# [Data listing]
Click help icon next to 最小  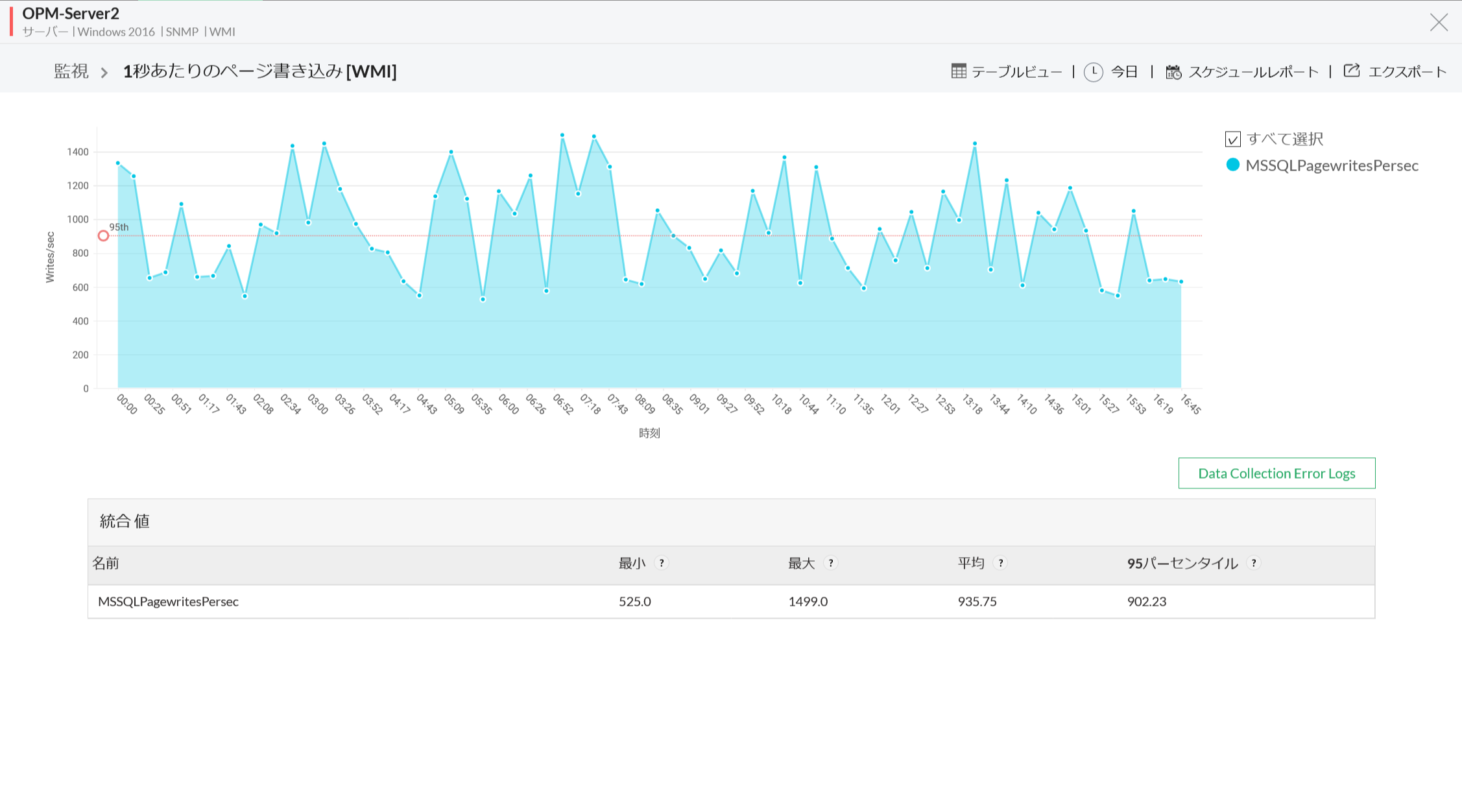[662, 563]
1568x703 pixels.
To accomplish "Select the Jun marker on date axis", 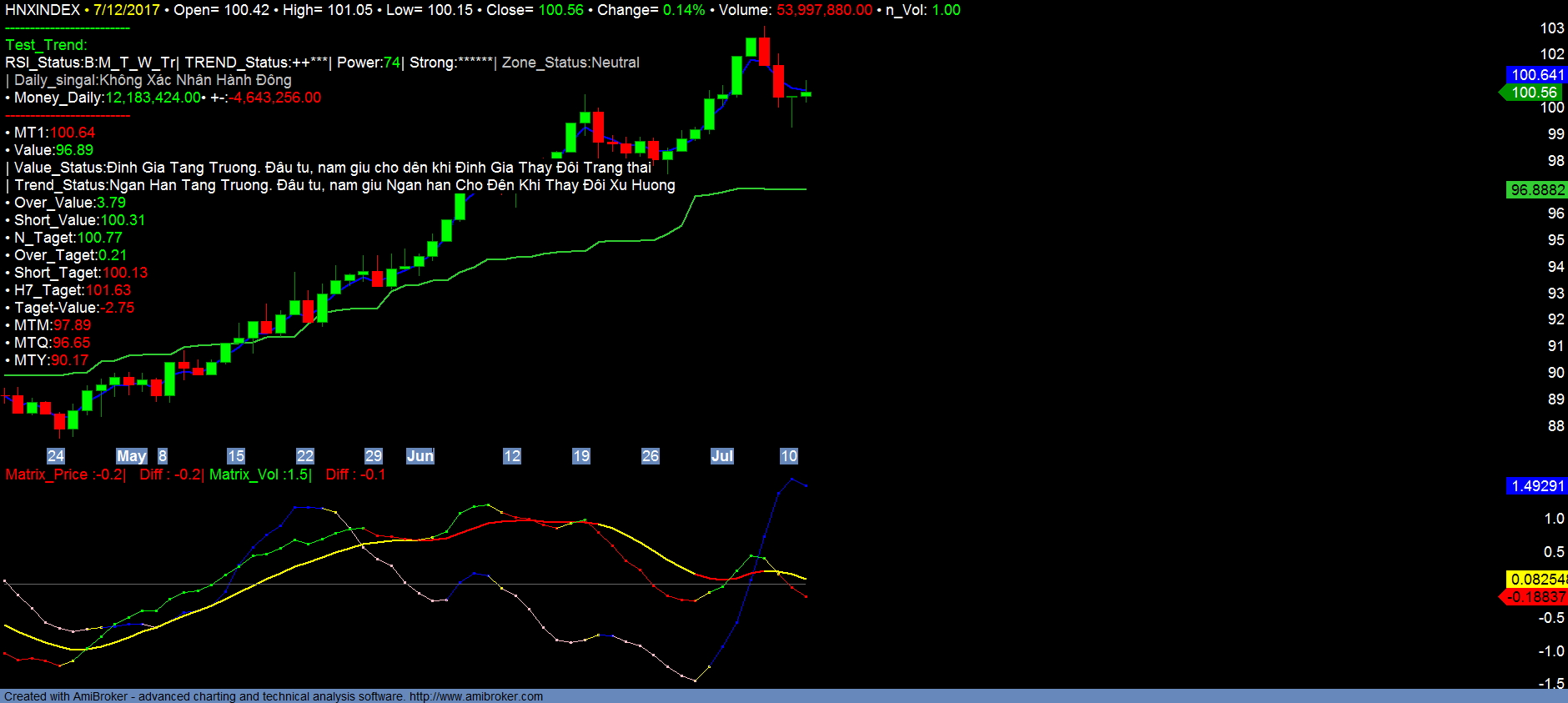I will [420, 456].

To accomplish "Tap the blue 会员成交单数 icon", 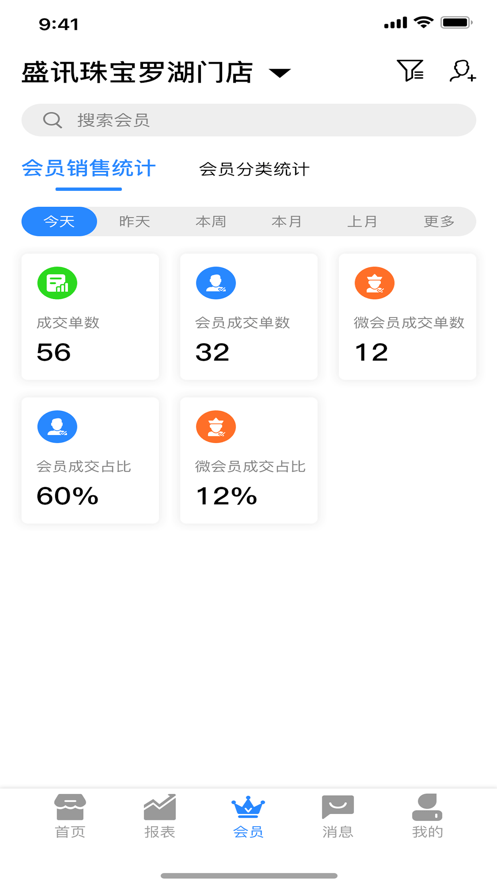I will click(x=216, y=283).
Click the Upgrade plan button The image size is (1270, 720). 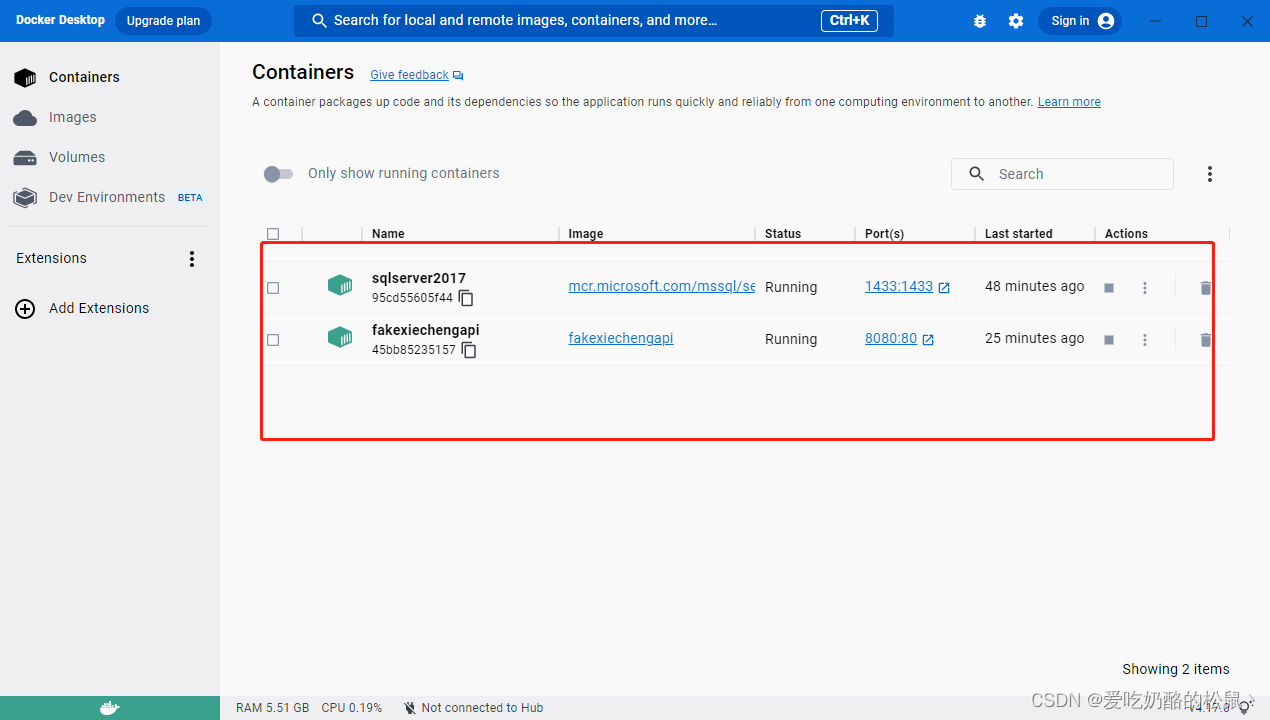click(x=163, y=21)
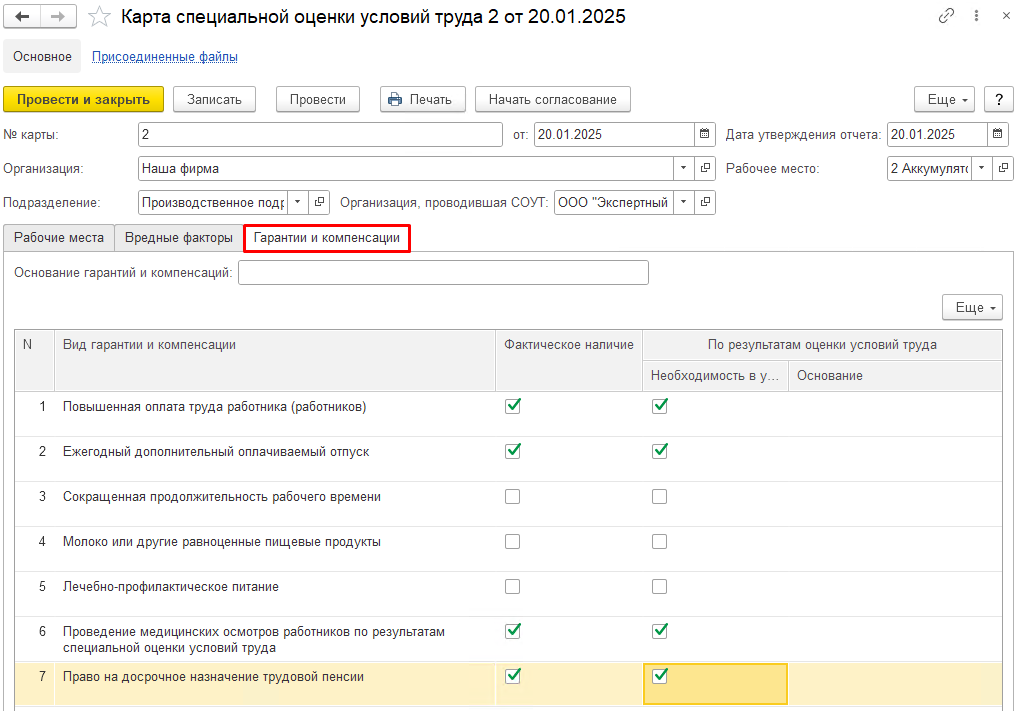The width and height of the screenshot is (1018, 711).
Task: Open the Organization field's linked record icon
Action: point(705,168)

...

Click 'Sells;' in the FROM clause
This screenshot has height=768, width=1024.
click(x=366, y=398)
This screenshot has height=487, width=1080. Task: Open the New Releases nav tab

# [Given instruction]
Count the lines of the entries above that contain the string "Open". Matching is case-sensitive; give only the number.

# [Solution to this exercise]
2